> _Passage given_
Director: John Carpenter

Some horror fans consider John Carpenter’s 1982 science fiction horror masterpiece The Thing to be a pretty cozy movie. That makes sense to me, too, although it’s an odd way to interpret the word when we’re talking about a story of 12 men working at a remote Antarctica research station, who discover a horrific alien threat beneath the ice and snow. Most of the film is either outdoors in the bleak, beautiful, and perpetually white surroundings, or indoors with monstrous transformations, intense paranoia that the “Thing” has taken over one of them, and some of the best practical effects in genre history. It’s a compact cinematic universe that very easily wraps itself around your conscience.

The Thing is a classic for a reason and is widely considered these days as one of the best from director John Carpenter (working with such talents as screenwriter Bill Lancaster and editor Todd Ramsay). The weather in this film is almost as much of an antagonist as the alien creature that threatens everyone, and by extension, the entire world. The tension and genuine horror are powerful in The Thing, and the constant reminder that these men, led by career-defining performances by Kurt Russell and Keith David, aren’t getting away from those icy winds or constant snowfall anytime soon.

 

4. A Simple Plan (1998)

A Simple Plan (1998)
A Simple Plan (1998)

Director: Sam Raimi

A Simple Plan is sometimes compared to Fargo, but the former is considerably darker and meaner in its bleak wintry landscape. A Simple Plan didn’t do great at the box office, was unfairly compared to Fargo, and has been largely forgotten. This story of three people who decide to keep the massive fortune they find in the ruins of a plane crash deserves better than that. To date it proves that at one point there were few directors who could touch Sam Raimi for building stakes and keeping us hooked on almost dizzying doses of tension. This might just be his best movie.

A Simple Plan also gives us interesting characters, played with depth and energy by Bill Paxton, Bridget Fonda, and Billy Bob Thornton. They reveal dynamics and decisions amongst them that drives something deeper and scarier than just a story about the consequences of found fortune. Noir frequently answers the question of “How much of your soul are you willing to sell for what you think you want”, and the best examples highlight hollow victories and disastrous, terminal failures. A Simple Plan doesn’t innovate any of this. It just pushes these poor, well-meaning idiots across the snowy threshold of a hell of their own understandable design.

 

3. Nobody’s Fool (1994)

Nobody’s Fool (1994)
Nobody’s Fool (1994)

Director: Robert Benton

The snowy, sleepy world of Nobody’s Fool pairs well with the movie being laidback about everything else. That doesn’t mean Nobody’s Fool, directed by the great Robert Benton (Kramer vs. Kramer), is boring or poorly paced.

> _Problem to work on_
In the film roundup, how many men work at the Antarctica research station in The Thing? The data has nothing to do with the film roundup.

> _Source excerpt_
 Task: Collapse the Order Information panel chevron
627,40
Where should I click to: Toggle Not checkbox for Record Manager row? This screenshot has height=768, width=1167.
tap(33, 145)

> _Result of this exercise_
12